- The Washington Times - Sunday, October 1, 2006

Evidently, 20 years on the job just wasn’t enough. Nearly 15 years after leaving Columbia Lighthouse for the Blind (CLB), Victoria Hamilton has returned as program and services case manager for the Washington nonprofit that has offered help to the area’s visually impaired since 1900.

Mrs. Hamilton worked for the organization from 1971 to 1991, including stints as a social worker and rehabilitation director. Now she works at CLB’s Riverdale office, focusing on new cases that come to the organization.

“Coming back to the Lighthouse, dealing with visually impaired clients, was very important to me,” said Mrs. Hamilton, who is a licensed counselor and associate social worker.
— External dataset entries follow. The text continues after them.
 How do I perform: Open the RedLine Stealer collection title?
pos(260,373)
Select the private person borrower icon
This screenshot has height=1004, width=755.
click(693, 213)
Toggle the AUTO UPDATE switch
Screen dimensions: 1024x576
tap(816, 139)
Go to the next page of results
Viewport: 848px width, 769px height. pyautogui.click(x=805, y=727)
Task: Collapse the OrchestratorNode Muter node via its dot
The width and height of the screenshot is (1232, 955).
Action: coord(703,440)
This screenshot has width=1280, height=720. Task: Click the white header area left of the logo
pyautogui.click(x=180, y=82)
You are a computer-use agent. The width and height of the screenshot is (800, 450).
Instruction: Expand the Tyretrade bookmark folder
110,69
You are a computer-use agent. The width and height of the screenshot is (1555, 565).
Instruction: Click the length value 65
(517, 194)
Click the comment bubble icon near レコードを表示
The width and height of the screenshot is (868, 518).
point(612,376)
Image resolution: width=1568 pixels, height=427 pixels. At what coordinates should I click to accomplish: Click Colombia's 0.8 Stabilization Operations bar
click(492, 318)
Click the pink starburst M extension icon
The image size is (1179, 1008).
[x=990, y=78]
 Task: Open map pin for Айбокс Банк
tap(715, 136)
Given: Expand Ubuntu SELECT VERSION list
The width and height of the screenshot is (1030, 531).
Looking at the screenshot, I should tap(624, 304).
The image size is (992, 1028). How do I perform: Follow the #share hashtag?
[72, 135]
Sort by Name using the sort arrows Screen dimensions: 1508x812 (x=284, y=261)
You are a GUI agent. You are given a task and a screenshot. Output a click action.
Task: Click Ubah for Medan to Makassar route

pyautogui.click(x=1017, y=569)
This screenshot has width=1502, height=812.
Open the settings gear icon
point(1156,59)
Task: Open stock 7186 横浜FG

She holds a bachelor’s degree in sociology and psychology from St. Augustine’s College in Raleigh, N.C., and said she is pursuing a master’s degree from Bowie State University.

Before her return to Columbia Lighthouse, Mrs. Hamilton worked as a contract investigator for Omniplex Investigative Services in Chantilly. She also worked for the Maryland Department of Human Resources in Leonardtown, Md., as a family service worker in the state’s foster care system.

Mrs. Hamilton, who returned to CLB Aug. 15, said her job isn’t any easier this time around.

According to a 2004 National Eye Institute study, more than 180,000 blind or visually impaired people live in the District, Maryland and Virginia. The organization is able to help about 5,000, or less than 3 percent of those cases per year, according to its Web site.

The nonprofit offers a range of services, including training on the latest technology such as screen magnifiers, Braille embossers or portable note takers. It also offers children’s services and career assistance.

At Columbia Lighthouse, Mrs. Hamilton said she plans to develop programs tailored to each person in hopes of helping them reach their full potential.

“Making an impact is really being able to listen to a person. You have to be able to listen to where the person comes from,” she said.

It is also important for family members to take part in the education of the blind, Mrs. Hamilton said, explaining that “the family is pretty much the support system.”

Lighthouse leaders said they are glad have Mrs. Hamilton back.

“Victoria is key to ensuring our clients reach their full potential,” said Ellen Farnham, vice president of business development and programs.

Mrs. Hamilton, 62, live in Mitchellville, Md., with her husband, Rodney.